3 minute read
Growing Up Different in New Hampshire
BY NOUR HABIB
In 1969 Warner, little Rebecca Carroll was the only Black resident.
Adopted into a white family, living in a rural town of 1,400 people in the middle of a “lily-white” state, Carroll’s first encounter with another Black person was not until the age of 6, when her mother sent her to a ballet class, in part, because the teacher was Black.
“I studied ballet with Mrs. Rowland for five years, and often in her company, I felt small pangs of fragile awareness regarding who I might be, what my skin color might mean,” Carroll writes in her 2021 memoir, “Surviving the White Gaze.”
The book follows Carroll’s journey to form her racial identity, from those early years of wondering whether the few Black people she’d met or seen on TV possibly knew each other or were related, to her adolescent confusion at being attracted to a Black boy in a dance troupe but hiding it from her white friends and their “popular clique,” to a tumultuous relationship with her white birth mother who tried to dictate the terms of her Blackness and disparaged her Black birth father.
Carroll writes beautifully in a book that is hard to put down, as she shows us, incident by painful incident, the racist experiences that change her, that each make her “body shiver as a small cell of trauma began to metastasize.” The teacher who tells her, while she’s in fifth grade, that most Black girls are ugly. The white classmates and boyfriends and friends who do not confront their racist families, who want to know “why everything is about race” for Carroll. The loving parents who could not understand that there were repercussions to raising a Black girl in rural New Hampshire.
Carroll, who now lives in Brooklyn, New York, says she is grateful for the overwhelmingly positive critical response to her book. But it is people’s personal reactions that have really moved her, she said during an interview for 603 Diversity.
“It’s been pretty amazing, the response from the transracial adoption community,” she said. “I expected that I would hear from Black and brown and adoptees of color in white families, but I did not anticipate these breathtaking letters and emails from folks, who said ‘I feel seen’ and ‘You cracked me open’ and ‘I feel so much less alone.’”
Carroll has also heard from white adoptive parents.

-*-

TASK INSTRUCTIONS
1. Answer these questions about the article on Rebecca Carroll:
(a) How many people lived in the town where Carroll grew up?
(b) For how many years did Carroll study ballet with Mrs. Rowland?
(c) Where does Carroll live now?
2. Write the next part of the article on Rebecca Carroll, picking up after its final sentence.

-*-

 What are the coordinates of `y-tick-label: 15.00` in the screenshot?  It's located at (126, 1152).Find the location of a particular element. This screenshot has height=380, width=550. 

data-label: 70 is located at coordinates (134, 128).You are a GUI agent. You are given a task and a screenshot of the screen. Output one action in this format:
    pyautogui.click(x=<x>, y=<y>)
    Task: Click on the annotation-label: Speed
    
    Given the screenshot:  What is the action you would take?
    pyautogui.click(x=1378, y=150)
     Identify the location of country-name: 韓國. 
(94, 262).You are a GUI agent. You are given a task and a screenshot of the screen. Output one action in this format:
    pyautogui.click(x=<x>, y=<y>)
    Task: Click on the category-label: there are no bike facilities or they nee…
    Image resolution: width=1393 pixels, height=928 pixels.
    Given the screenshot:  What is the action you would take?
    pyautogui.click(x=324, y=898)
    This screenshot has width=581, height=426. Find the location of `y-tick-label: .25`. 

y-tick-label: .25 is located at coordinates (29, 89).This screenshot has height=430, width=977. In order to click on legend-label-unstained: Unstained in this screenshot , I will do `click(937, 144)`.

-*-

ANSWERS
1.
(a) 1,400
(b) Five years
(c) Brooklyn, New York

2.
“There is so much more consciousness around raising Black children now as white parents,” she said. “And so there is a real hunger and a real appetite for white parents to want to learn, and looking for tools and resources to be as culturally savvy and sophisticated as possible.”
Carroll is glad that white parents are taking time to do the research, but it frustrates her that many adoptive parents still do not consider these things before making the decision to adopt a child of a different race.
“I know that the heart is really in the right place, but I also know that the heart has to on some level defer to the brain, and it really does require a great deal of mindfulness when you’re raising a child of another race,” she said.
That mindfulness was virtually nonexistent in her adoptive family, according to her memoir.
“To be adopted into a white family that did not see or care or think about my Blackness or my experience navigating a racist country had always felt lonely and isolating,” she writes in the book.
Carroll said her book represents “the things we have done wrong, collectively as a country,” regarding race.
She hopes that during this time of racial reckoning, where there seems to be an openness to these conversations that was not there before, that her book can add to the discussion.
“I really do think that my story and the dynamic of Black children raised in white families presents a foundational relationship and example that can be used to speak more broadly about the ways Black folks and white folks coexist, or don’t.”